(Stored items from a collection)

____________________

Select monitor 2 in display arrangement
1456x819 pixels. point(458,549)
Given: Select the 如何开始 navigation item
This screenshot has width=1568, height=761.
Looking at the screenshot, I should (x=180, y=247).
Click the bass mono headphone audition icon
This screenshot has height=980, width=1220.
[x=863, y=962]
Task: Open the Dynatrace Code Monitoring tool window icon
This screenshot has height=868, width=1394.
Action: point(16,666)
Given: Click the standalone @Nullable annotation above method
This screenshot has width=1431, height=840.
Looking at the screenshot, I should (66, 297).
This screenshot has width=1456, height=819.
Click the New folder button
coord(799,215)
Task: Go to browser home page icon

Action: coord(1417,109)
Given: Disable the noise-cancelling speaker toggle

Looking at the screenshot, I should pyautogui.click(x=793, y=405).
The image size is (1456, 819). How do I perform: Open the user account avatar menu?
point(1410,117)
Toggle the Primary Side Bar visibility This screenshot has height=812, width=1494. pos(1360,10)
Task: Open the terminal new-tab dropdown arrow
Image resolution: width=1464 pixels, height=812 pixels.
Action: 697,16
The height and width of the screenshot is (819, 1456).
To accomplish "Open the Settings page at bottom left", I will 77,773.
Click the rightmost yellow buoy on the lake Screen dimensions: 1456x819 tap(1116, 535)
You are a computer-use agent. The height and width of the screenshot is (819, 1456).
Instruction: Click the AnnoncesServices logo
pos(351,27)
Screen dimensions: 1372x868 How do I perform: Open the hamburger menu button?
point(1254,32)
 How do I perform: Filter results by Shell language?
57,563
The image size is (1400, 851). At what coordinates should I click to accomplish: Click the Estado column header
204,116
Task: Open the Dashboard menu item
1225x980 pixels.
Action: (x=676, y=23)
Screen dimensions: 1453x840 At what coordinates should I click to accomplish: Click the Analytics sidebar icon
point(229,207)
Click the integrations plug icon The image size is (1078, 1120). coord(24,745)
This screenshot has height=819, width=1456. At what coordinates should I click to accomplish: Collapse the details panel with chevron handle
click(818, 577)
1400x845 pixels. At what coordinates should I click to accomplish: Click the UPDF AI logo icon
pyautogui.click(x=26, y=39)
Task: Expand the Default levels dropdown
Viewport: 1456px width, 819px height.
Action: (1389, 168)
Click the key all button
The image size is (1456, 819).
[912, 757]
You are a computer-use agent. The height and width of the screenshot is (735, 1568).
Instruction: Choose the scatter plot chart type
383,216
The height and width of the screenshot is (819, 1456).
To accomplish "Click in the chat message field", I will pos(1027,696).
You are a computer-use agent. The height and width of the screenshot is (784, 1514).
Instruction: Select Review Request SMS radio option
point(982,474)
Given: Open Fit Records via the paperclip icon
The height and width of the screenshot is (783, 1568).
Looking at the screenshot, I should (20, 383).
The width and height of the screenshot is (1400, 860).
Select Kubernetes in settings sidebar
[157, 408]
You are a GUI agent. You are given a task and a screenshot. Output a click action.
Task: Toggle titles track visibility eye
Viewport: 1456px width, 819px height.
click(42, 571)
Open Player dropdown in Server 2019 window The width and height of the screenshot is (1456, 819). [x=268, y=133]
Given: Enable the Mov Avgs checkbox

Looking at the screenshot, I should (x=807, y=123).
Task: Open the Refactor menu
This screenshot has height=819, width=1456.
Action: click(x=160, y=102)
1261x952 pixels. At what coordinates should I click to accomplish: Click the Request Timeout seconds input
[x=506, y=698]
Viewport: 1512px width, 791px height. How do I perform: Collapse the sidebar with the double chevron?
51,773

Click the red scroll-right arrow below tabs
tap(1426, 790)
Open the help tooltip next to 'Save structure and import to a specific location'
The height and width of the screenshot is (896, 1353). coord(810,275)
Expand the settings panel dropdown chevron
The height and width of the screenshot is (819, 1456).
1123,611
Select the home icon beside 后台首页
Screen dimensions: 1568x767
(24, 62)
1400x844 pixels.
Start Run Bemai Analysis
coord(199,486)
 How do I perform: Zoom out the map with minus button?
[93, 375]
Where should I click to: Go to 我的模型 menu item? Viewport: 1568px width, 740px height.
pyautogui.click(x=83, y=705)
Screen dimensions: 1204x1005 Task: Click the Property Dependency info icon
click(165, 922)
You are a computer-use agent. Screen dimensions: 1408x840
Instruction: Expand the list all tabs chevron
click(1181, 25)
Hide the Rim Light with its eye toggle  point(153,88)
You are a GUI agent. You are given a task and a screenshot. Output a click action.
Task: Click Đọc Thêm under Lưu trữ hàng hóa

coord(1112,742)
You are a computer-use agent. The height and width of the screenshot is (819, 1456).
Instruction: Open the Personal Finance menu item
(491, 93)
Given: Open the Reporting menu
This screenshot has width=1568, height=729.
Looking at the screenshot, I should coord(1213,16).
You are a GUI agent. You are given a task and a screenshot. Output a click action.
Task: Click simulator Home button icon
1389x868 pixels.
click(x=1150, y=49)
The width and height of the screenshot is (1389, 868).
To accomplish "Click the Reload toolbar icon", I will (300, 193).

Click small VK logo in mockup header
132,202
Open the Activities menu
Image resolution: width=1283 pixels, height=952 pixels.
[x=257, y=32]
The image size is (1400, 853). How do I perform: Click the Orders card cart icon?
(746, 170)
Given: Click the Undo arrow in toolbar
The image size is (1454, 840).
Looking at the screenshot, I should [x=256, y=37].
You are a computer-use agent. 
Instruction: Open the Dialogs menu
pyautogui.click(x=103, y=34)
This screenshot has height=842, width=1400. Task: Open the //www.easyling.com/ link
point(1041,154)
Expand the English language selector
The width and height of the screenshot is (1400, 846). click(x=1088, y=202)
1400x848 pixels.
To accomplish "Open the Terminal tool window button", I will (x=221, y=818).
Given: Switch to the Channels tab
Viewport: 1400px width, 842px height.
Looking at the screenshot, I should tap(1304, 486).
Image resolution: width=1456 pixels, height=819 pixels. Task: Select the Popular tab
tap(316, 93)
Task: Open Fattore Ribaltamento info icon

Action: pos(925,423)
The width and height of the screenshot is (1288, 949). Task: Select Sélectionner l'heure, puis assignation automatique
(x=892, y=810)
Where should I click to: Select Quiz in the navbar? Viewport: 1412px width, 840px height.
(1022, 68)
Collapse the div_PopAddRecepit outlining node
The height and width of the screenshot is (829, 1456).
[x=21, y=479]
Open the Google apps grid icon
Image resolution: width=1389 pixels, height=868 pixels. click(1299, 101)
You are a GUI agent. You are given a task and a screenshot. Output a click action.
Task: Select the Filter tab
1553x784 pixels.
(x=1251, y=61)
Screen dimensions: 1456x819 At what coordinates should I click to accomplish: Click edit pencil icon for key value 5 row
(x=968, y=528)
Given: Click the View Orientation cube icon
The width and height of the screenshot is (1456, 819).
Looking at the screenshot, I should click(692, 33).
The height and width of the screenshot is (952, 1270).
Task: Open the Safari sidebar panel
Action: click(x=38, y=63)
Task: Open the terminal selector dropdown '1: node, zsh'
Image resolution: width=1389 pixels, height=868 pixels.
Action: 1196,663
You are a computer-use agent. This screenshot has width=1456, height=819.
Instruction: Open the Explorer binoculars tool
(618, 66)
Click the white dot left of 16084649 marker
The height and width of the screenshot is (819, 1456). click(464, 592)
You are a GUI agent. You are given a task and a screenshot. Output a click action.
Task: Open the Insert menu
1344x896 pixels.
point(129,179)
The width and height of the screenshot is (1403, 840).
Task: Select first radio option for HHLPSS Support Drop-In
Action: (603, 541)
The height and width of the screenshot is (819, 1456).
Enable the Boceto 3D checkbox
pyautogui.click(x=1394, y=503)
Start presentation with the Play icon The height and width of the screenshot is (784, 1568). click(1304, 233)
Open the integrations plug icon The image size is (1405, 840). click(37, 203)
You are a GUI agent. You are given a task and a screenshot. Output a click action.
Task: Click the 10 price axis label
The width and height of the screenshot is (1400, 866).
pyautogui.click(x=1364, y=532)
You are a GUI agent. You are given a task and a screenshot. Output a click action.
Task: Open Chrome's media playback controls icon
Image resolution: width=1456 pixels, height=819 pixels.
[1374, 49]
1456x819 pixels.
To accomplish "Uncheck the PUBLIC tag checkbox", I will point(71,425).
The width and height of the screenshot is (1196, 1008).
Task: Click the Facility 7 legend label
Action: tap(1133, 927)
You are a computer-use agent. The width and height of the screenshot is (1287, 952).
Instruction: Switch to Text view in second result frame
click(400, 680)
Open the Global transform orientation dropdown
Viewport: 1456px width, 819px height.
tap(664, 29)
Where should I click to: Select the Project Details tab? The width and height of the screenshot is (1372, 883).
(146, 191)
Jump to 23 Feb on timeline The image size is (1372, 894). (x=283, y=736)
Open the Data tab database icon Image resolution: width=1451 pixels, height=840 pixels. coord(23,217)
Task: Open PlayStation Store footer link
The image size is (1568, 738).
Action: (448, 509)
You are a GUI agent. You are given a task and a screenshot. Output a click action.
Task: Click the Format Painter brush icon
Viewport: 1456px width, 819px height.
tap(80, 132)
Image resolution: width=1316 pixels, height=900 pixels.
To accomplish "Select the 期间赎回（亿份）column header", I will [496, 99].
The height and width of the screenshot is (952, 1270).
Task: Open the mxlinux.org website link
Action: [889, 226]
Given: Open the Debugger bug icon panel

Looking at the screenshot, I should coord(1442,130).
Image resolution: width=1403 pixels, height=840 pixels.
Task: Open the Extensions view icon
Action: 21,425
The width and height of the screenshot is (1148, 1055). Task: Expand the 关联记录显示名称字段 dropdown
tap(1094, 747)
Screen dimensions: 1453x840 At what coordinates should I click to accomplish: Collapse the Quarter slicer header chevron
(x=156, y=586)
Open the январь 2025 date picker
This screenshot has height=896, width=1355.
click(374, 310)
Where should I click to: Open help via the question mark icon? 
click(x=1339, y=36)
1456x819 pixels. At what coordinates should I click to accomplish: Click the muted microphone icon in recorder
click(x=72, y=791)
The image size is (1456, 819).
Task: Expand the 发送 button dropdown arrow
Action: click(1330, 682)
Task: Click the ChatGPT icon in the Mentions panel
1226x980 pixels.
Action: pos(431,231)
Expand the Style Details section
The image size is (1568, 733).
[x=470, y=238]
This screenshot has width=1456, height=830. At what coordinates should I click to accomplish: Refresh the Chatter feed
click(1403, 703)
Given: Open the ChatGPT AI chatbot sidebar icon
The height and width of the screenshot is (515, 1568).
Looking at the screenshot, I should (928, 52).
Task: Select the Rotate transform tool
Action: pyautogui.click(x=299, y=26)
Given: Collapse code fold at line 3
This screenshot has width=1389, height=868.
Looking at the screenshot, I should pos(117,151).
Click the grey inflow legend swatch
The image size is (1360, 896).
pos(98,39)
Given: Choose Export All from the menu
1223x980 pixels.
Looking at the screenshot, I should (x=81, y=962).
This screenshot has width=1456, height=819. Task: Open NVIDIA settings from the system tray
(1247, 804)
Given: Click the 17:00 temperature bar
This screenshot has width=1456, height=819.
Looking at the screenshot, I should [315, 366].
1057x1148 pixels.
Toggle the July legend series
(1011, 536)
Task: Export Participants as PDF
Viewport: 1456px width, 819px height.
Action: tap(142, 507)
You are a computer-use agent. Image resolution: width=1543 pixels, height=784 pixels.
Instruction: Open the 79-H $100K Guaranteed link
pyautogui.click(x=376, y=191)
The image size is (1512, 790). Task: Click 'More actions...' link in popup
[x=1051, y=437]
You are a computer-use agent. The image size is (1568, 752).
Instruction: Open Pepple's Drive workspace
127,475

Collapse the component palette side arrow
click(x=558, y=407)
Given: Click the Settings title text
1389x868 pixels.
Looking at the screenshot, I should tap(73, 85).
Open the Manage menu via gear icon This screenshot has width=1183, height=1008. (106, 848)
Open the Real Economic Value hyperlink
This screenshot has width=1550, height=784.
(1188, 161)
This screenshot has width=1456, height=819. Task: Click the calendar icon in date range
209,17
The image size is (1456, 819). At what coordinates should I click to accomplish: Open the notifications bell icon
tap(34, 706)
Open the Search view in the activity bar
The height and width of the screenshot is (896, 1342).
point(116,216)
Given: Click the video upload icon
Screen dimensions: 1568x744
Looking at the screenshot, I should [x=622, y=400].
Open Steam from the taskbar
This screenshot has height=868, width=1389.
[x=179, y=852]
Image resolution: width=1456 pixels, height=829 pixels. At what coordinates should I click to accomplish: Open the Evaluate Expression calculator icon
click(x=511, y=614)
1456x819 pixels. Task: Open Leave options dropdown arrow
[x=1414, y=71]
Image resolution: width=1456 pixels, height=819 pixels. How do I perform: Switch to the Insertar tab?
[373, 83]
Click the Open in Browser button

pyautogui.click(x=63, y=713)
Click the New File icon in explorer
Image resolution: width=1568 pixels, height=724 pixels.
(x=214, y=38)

____________________

In the records above, locate every line with the string "window" and copy it.

Task: Open the Dynatrace Code Monitoring tool window icon
Open Player dropdown in Server 2019 window The width and height of the screenshot is (1456, 819). [x=268, y=133]
To accomplish "Open the Terminal tool window button", I will (x=221, y=818).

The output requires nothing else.